START RECORDS PROVIDED

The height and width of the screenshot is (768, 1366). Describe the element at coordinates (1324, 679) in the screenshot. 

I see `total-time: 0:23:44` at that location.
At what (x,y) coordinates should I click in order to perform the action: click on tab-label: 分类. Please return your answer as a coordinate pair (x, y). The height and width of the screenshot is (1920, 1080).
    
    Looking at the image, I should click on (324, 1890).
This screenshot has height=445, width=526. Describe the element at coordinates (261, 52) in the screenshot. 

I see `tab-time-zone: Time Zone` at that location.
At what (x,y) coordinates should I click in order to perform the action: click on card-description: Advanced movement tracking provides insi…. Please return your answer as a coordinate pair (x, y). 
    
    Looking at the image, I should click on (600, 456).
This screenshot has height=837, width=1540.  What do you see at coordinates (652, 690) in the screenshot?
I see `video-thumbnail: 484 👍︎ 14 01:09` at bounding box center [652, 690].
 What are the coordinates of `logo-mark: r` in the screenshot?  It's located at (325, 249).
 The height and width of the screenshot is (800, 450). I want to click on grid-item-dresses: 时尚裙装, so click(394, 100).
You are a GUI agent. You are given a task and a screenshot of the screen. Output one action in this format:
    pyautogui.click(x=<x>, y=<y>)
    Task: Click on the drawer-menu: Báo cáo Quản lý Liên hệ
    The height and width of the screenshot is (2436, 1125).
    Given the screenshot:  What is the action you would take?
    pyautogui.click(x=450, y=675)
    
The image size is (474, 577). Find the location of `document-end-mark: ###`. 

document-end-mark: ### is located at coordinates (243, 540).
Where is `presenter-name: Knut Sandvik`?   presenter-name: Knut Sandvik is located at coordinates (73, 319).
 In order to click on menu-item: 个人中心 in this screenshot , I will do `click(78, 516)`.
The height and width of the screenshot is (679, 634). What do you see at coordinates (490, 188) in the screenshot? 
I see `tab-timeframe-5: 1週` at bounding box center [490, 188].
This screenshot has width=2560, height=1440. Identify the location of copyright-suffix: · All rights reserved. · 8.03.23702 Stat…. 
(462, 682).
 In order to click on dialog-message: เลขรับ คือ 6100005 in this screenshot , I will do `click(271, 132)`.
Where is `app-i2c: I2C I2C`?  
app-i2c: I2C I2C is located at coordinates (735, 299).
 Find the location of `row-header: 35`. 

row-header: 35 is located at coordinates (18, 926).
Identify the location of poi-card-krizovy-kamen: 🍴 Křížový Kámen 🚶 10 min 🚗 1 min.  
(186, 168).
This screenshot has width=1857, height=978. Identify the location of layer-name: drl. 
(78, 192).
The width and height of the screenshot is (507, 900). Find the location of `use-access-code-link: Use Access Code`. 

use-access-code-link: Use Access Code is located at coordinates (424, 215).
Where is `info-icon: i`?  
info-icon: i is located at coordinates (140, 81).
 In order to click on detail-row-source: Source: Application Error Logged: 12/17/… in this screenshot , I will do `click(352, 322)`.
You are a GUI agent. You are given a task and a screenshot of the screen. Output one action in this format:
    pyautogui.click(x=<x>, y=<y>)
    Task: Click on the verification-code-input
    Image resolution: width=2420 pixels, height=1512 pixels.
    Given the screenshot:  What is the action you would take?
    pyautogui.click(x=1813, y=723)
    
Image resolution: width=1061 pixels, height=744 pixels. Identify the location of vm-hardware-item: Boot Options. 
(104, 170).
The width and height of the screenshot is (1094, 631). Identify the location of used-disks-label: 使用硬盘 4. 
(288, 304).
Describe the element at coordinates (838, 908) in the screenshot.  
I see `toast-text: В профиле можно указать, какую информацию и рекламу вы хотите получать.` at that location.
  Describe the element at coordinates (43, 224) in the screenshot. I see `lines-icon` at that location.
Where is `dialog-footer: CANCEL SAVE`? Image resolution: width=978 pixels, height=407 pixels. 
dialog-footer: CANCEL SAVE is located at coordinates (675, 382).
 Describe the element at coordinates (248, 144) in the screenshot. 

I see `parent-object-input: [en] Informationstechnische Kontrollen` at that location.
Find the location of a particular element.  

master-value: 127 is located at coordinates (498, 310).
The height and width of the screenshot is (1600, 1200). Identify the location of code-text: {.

END RECORDS PROVIDED

* **ABOUT THIS TASK**
Copy out the part of the listing that begins with the line containing "Describe the element at coordinates (248, 144)" and continues through the end of the listing, reproducing every line unchanged.

* **ANSWER SECTION**
 Describe the element at coordinates (248, 144) in the screenshot. 

I see `parent-object-input: [en] Informationstechnische Kontrollen` at that location.
Find the location of a particular element.  

master-value: 127 is located at coordinates (498, 310).
The height and width of the screenshot is (1600, 1200). Identify the location of code-text: {.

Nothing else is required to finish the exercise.